Circulation in Spaces of Knowledge Between Asia and Europe. Rumphius’ Amboinsche Rariteitkamer (1705) and its Poetics of Knowledge

Abstract:

The Amboinsche Rariteitkamer (Ambonese Curiosity Cabinet), written on the Moluccan islands in the last decades of the 17th century and published in Amsterdam in 1705, can be regarded as a ‘third space’ of knowledge in between Asia and Europe. The book contains descriptions of soft and hard shellfish, minerals and stones around and on Ambon and its surroundings and was written by Georg Everhard Rumphius, a civil servant of the Dutch East India Company (VOC). The book witnesses his contact and cooperation with secretaries and draughtsmen provided by the VOC, local informants, as well as naturalists and collectors of rarities in Asia and Europe. In our research project, we analyze it as medium of the circulation of knowledge between Asia and Europe.
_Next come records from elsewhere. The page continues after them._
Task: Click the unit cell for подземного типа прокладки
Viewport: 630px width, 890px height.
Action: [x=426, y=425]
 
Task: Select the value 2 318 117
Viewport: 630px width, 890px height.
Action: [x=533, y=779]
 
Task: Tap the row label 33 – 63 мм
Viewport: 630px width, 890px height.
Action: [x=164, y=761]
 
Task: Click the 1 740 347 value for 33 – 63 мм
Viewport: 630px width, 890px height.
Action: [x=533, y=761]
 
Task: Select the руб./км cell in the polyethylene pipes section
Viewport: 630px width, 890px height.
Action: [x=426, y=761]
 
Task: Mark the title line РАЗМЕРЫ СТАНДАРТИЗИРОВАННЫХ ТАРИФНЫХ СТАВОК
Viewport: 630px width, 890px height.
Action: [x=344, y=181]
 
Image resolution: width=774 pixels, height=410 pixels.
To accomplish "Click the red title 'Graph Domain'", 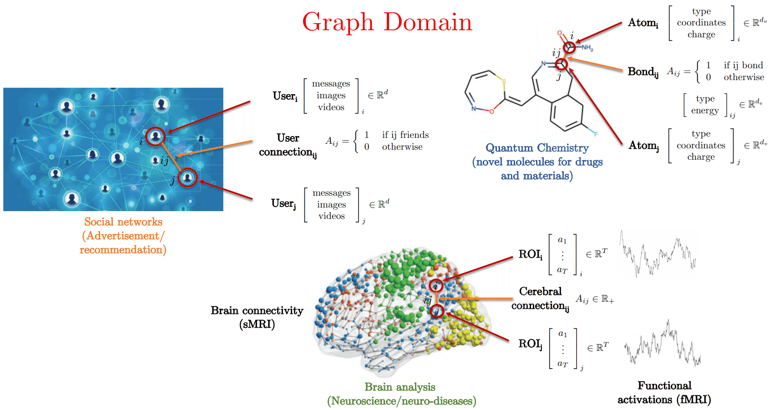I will tap(387, 22).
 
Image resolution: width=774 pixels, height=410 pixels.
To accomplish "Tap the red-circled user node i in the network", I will tap(156, 136).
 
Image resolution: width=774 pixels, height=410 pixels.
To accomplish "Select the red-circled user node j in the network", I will tap(187, 177).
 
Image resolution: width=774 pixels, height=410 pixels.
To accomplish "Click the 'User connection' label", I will tap(288, 145).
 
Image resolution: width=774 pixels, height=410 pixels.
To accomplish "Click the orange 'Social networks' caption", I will tap(123, 222).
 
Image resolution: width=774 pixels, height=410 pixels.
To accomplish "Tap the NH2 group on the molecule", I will tap(587, 47).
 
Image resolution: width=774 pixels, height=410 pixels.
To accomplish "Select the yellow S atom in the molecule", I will tap(504, 81).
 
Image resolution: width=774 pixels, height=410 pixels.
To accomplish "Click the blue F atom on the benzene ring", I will tap(595, 134).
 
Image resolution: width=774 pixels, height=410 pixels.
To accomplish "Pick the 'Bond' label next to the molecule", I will tap(642, 71).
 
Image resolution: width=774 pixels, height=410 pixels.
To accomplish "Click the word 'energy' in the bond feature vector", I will tap(705, 110).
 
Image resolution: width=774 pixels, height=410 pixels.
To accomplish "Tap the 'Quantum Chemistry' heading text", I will tap(537, 148).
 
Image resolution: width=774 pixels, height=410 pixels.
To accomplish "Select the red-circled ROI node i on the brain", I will tap(436, 285).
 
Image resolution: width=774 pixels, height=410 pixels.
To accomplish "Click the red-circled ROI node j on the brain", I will tap(437, 311).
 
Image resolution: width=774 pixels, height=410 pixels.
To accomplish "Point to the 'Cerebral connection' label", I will tap(540, 298).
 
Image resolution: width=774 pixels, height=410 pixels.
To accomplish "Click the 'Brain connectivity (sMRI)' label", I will tap(257, 317).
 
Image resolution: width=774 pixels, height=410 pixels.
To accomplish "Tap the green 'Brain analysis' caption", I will tap(400, 387).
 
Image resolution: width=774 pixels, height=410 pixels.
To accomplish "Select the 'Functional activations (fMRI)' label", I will tap(664, 392).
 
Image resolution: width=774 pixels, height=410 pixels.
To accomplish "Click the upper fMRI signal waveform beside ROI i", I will tap(658, 254).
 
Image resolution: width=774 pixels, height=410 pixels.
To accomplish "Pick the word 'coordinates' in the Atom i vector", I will tap(701, 22).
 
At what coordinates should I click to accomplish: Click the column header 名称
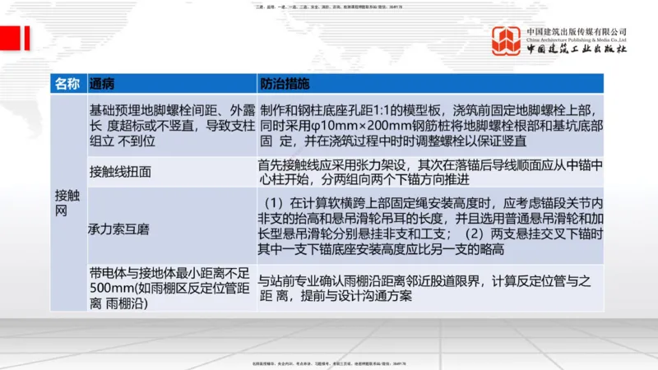(67, 83)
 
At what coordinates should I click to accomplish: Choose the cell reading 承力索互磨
(118, 224)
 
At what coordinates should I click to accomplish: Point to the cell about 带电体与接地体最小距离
(170, 287)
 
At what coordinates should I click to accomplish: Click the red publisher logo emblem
(506, 42)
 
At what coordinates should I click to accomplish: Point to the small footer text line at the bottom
(329, 363)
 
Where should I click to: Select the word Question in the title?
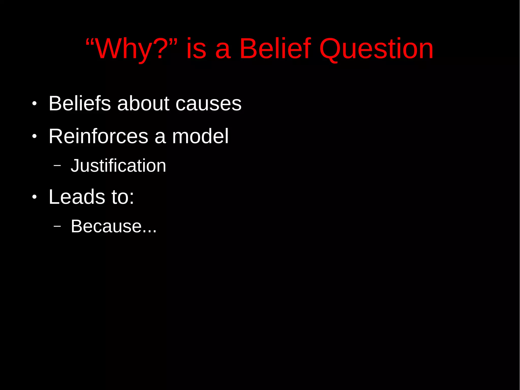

In my lecture, I want to address the question whether the colonial settings in which the research for the book was carried out, it was written and published, left traces in the book. By a few exemplary cases, mainly from the third book of the Curiosity Cabinet on minerals and stones, I want to show how the poetics of knowledge, i.e. the rhetorical means and metaphors as well as the strategies by which the text presents knowledge, is influenced by its colonial context.

For this purpose, I work with the keywords wonder, trade, power, and incorporation. The framework of the text, produced by the publisher François Halma and the editor Simon Schijnvoet in Amsterdam, establishes a poetics of wonder, a religiously inspired amazement caused by the objects described and depicted in the Curiosity Cabinet. Wonder, the first reaction to the encounter with the unknown and strange, is quickly followed by an appropriation of the admired objects, a taxation of their value as commodities. The hierarchy of power between the VOC and their officials on the one hand and the local population on the other hand is present in the descriptions of the objects, as they are sometimes made available making use of colonial power. The new knowledge acquired by investigating nature and questioning local informants is incorporated into the European body of knowledge about natural history. The “exotic” is made familiar by connecting it to the tradition of humanist scholarship.